:: Passage to read
89 N.Y.2d 997, 679 N.E.2d 631, 657 N.Y.S.2d 392 (1997).
March 25, 1997
1 No. 28 (1997 NY Int. 35)
Decided March 25, 1997
_________________________________________________________________
This memorandum is uncorrected and subject to revision before
publication in the New York Reports.
Anita Khashu, for Appellant.
Susan Gliner, for Respondent.
MEMORANDUM:
The order of the Appellate Division should be reversed and a new trial
ordered on count two of the indictment.
Defendant was indicted for driving on a public highway with a blood
alcohol level of .10 of one percentum or greater in contravention of
the per se limit set forth in Vehicle and Traffic Law § 1192(2) (count
one or the "per se statutory count") and driving on a public highway
while intoxicated, as that term has been defined in the common law, in
violation of Vehicle and Traffic Law § 1192(3) (count two or the
"common law count"), and proceeded to trial before a judge, having
waived his right to a jury trial. After summations, defendant's
counsel requested that the court consider driving while impaired
(Vehicle and Traffic Law § 1192(1)) as a lesser included offense of
driving while intoxicated as charged under the common law count. The
People objected on the mistaken belief that driving while impaired
would be a lesser included offense of the per se statutory count, not
the common law count. The court adopted the People's misguided
position and considered driving while impaired as a lesser included
offense under count one, not count two, as defendant requested.
The court found defendant not guilty of per se statutory intoxication
but guilty of the lesser included offense of driving while impaired
under count one of the indictment and guilty of the common law count
as a felony. Defendant moved by formal motion to set aside the
verdict, arguing that the trial court erred in considering driving
while impaired as a lesser included offense under the per se statutory
count (Vehicle and Traffic Law § 1192(2)), rather than under common
law intoxication (Vehicle and Traffic Law § 1192(3)).
::::
:: Entries
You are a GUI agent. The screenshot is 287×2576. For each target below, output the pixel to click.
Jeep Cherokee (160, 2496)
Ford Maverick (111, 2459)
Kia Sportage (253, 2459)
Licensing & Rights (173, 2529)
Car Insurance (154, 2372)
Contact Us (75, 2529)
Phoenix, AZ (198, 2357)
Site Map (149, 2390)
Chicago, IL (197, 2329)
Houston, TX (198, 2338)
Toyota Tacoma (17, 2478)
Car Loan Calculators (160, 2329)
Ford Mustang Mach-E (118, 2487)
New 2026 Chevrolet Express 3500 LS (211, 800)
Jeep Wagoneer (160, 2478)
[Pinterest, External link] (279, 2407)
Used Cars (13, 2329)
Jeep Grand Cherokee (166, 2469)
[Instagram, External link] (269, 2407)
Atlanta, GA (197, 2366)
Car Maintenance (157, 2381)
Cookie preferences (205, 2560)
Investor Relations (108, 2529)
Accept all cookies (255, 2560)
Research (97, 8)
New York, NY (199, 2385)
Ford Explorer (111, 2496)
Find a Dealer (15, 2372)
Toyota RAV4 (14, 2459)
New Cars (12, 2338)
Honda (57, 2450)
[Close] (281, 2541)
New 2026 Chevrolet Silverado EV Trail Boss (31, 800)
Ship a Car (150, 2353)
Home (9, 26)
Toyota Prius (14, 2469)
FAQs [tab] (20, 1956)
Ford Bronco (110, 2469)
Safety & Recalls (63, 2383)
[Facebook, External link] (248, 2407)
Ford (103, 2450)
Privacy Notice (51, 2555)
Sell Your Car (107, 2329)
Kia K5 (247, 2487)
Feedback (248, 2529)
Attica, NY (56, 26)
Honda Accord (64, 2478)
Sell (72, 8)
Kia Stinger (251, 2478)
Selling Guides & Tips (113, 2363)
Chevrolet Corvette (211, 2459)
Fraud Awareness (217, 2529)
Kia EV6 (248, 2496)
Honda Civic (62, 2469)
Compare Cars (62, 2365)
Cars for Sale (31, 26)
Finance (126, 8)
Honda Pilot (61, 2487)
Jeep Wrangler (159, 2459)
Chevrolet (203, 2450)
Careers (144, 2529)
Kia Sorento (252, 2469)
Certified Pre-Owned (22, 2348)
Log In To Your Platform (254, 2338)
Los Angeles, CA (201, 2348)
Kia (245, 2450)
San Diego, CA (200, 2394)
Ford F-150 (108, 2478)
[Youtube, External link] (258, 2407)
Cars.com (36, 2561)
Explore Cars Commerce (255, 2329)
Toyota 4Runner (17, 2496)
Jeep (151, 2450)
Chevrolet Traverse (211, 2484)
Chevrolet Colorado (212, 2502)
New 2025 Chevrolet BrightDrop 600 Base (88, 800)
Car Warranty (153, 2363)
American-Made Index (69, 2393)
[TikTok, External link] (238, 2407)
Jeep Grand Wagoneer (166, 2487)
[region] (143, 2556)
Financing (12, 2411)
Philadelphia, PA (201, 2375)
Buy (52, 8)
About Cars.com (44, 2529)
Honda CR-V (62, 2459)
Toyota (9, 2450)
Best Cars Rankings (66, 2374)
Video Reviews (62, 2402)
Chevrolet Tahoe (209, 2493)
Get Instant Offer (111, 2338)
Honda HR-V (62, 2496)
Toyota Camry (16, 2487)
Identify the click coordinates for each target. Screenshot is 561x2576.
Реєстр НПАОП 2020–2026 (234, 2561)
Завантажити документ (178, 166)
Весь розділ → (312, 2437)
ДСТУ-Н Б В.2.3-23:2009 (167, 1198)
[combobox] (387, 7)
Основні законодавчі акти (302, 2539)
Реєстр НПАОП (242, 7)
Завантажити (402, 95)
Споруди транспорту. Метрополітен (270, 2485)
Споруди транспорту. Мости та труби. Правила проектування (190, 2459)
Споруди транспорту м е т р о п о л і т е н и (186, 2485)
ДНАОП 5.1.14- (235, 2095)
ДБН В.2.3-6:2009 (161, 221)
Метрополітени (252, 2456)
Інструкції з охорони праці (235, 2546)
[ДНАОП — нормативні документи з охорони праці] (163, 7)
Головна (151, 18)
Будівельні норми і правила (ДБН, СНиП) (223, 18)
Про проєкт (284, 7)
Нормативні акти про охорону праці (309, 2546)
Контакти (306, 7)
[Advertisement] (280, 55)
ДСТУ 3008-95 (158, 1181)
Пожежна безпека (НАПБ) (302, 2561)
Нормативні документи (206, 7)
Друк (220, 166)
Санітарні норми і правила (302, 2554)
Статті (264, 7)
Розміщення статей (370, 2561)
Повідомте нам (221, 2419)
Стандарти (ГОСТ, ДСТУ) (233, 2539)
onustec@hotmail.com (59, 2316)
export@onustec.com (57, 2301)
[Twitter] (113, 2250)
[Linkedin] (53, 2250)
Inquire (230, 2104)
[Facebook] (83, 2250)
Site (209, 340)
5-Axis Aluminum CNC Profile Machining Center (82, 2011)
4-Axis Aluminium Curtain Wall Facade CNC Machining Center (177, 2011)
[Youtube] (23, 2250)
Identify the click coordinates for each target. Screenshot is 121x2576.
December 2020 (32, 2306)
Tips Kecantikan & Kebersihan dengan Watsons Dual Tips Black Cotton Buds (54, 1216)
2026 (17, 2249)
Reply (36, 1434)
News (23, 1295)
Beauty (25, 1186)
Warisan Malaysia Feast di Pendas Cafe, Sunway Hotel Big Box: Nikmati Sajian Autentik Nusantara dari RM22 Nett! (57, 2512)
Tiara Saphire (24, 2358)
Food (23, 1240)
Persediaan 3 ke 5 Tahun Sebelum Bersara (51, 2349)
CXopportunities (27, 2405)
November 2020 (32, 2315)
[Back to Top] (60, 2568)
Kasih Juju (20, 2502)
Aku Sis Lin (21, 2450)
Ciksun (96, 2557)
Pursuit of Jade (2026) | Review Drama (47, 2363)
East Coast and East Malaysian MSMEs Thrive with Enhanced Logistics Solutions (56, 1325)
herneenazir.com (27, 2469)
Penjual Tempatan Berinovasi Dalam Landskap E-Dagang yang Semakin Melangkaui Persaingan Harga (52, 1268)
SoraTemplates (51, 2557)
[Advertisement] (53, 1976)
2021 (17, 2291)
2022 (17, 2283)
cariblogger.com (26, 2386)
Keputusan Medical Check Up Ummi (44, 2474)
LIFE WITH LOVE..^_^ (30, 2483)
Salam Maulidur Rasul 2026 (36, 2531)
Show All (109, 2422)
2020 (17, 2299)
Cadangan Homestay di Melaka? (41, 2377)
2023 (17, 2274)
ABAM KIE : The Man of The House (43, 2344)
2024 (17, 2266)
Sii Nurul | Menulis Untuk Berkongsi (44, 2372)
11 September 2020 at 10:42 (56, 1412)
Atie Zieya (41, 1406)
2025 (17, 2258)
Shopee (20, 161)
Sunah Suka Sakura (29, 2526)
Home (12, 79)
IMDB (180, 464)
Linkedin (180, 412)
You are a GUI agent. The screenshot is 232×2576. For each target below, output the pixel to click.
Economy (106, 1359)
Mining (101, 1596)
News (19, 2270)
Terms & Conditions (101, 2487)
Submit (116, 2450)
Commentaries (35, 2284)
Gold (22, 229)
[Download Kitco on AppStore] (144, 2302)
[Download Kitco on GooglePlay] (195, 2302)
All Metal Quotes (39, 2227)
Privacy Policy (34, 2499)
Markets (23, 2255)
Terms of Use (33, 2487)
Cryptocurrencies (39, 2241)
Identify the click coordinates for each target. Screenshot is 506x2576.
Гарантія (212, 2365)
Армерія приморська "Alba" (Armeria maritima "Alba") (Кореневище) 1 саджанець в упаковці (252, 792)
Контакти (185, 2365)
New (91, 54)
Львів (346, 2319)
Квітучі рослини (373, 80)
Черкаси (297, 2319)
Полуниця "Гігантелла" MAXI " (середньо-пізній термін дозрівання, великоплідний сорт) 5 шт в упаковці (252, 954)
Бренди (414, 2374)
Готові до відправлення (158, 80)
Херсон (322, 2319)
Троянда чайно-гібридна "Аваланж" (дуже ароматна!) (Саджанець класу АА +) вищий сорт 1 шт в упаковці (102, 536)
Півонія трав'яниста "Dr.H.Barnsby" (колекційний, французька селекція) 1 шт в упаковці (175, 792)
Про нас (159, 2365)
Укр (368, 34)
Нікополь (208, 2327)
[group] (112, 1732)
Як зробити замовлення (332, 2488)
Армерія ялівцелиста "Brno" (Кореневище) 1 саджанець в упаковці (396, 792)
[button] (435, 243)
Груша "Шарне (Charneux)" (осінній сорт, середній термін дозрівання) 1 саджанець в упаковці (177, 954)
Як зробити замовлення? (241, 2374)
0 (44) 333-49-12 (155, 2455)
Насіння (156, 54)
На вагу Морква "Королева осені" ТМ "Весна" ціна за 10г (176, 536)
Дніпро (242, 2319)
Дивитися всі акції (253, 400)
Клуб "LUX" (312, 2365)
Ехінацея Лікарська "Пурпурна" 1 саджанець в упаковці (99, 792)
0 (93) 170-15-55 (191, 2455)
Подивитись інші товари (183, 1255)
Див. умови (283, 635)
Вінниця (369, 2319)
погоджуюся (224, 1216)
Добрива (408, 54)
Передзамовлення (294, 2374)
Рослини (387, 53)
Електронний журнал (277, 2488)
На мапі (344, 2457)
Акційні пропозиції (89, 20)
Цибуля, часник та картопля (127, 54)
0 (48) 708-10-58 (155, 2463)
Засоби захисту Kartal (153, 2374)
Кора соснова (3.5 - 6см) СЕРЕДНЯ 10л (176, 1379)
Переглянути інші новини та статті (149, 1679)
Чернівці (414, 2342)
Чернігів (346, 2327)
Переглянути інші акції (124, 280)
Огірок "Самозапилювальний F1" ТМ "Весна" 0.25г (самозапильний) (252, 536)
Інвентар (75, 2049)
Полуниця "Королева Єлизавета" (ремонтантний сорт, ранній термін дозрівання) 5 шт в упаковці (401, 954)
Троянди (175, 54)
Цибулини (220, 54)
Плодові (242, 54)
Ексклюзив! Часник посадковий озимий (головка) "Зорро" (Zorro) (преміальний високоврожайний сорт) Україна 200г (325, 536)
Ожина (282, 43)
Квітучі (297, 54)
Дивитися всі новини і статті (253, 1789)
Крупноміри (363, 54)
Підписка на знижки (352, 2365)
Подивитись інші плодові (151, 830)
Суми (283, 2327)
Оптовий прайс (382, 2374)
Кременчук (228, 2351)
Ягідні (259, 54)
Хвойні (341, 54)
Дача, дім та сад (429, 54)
::::
## Task set
1/ According to the court memorandum, what did the Appellate Division's order receive as a ruling?
2/ Please output everything in the court memorandum from "Decided March 25, 1997" down to "New York Reports.".

## Response list
1/ It should be reversed, with a new trial ordered on count two of the indictment.

2/
Decided March 25, 1997
_________________________________________________________________
This memorandum is uncorrected and subject to revision before
publication in the New York Reports.